● **PROBLEM TO WORK ON**: Copy nothing from the entries below except the lines from the one containing "Brasil 61 (158, 1600)" through the one containing "[Sobre o JGABC e + submenu] (302, 97)", and copy those exactly.

● **THE INPUT**:
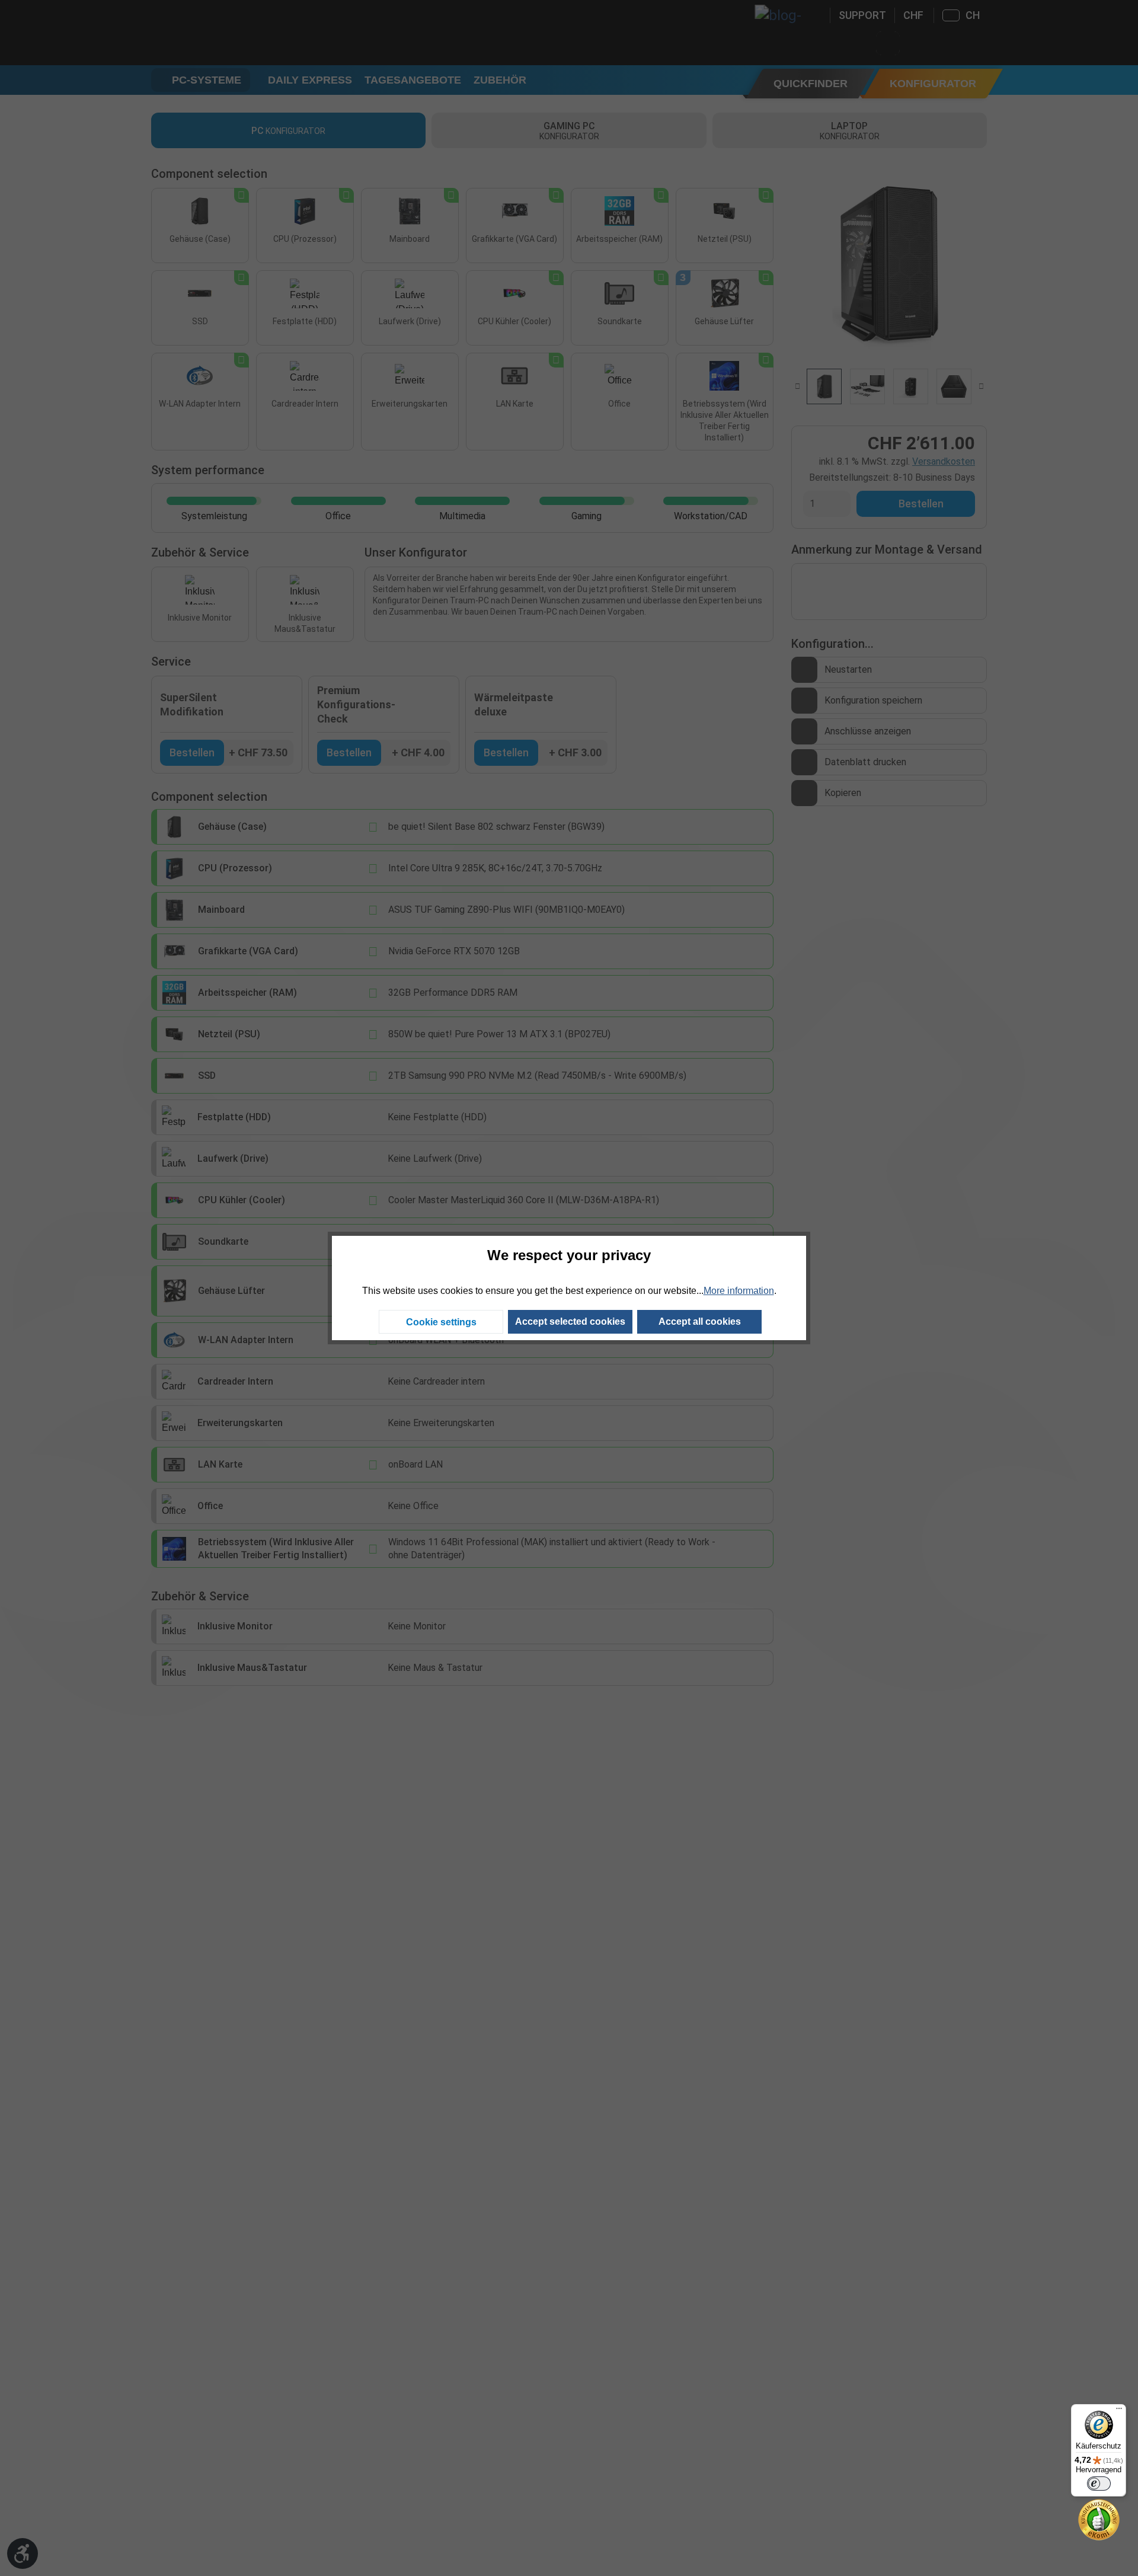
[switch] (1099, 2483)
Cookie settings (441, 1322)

* * *

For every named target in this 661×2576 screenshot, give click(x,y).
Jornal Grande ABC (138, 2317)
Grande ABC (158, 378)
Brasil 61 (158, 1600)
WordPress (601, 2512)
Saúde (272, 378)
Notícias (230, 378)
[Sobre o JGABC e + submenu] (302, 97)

● **YOUR SOLUTION**:
Brasil 61 (158, 1600)
WordPress (601, 2512)
Saúde (272, 378)
Notícias (230, 378)
[Sobre o JGABC e + submenu] (302, 97)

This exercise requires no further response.